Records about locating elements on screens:
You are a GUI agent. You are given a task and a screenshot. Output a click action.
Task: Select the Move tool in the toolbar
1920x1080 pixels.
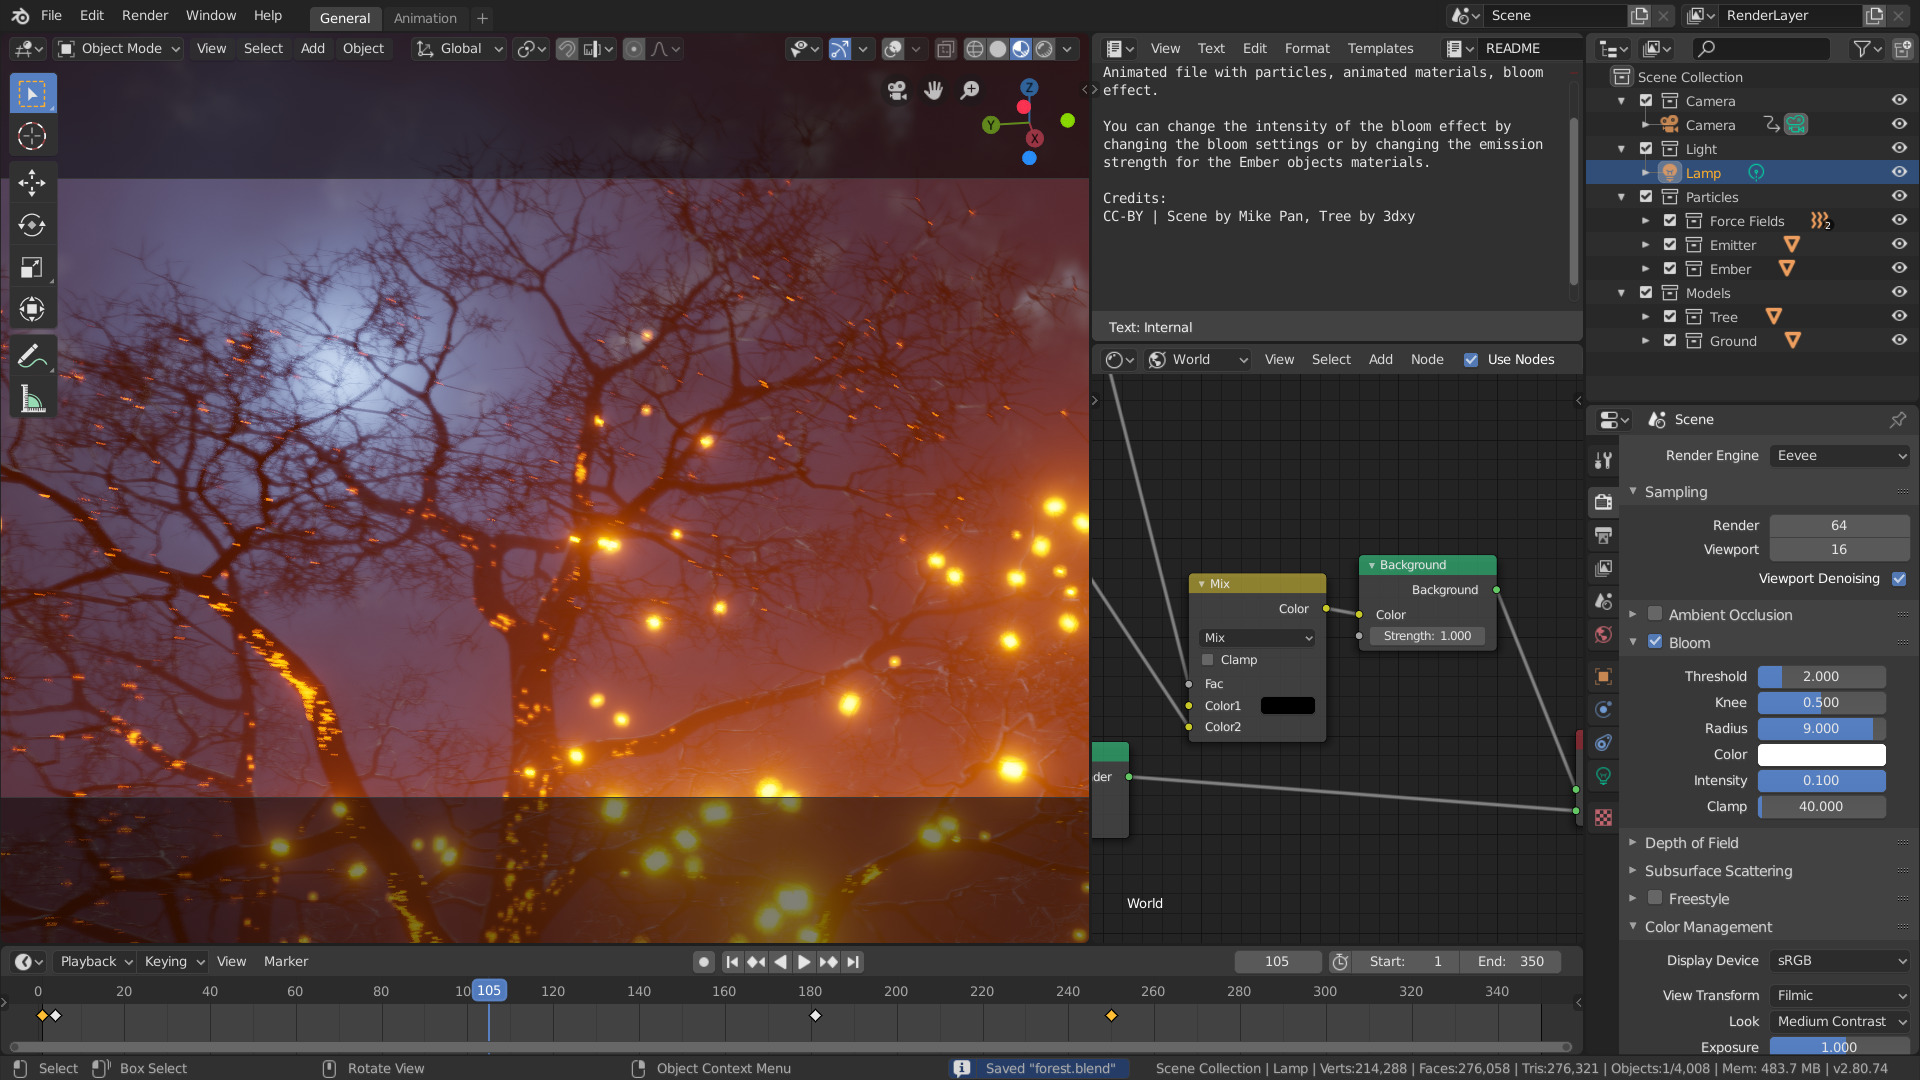tap(33, 183)
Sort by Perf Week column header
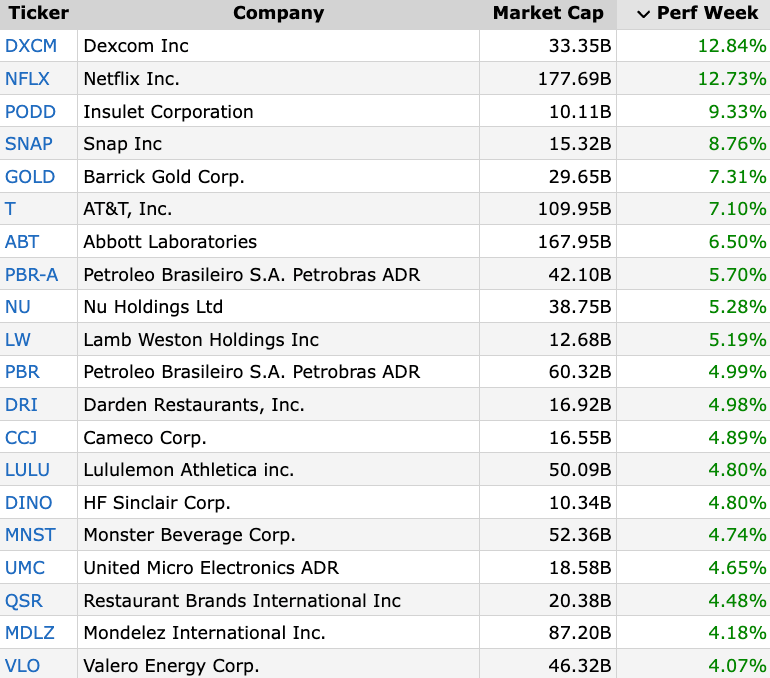This screenshot has width=770, height=678. tap(707, 13)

> **Exercise description**:
Copy out every line of the records above word for word, leaving out the pictures.

> **Solution**:
You are a GUI agent. You are given a task and a screenshot. Output a click action.
Task: Select the Move tool in the toolbar
1920x1080 pixels.
tap(33, 183)
Sort by Perf Week column header
This screenshot has width=770, height=678. tap(707, 13)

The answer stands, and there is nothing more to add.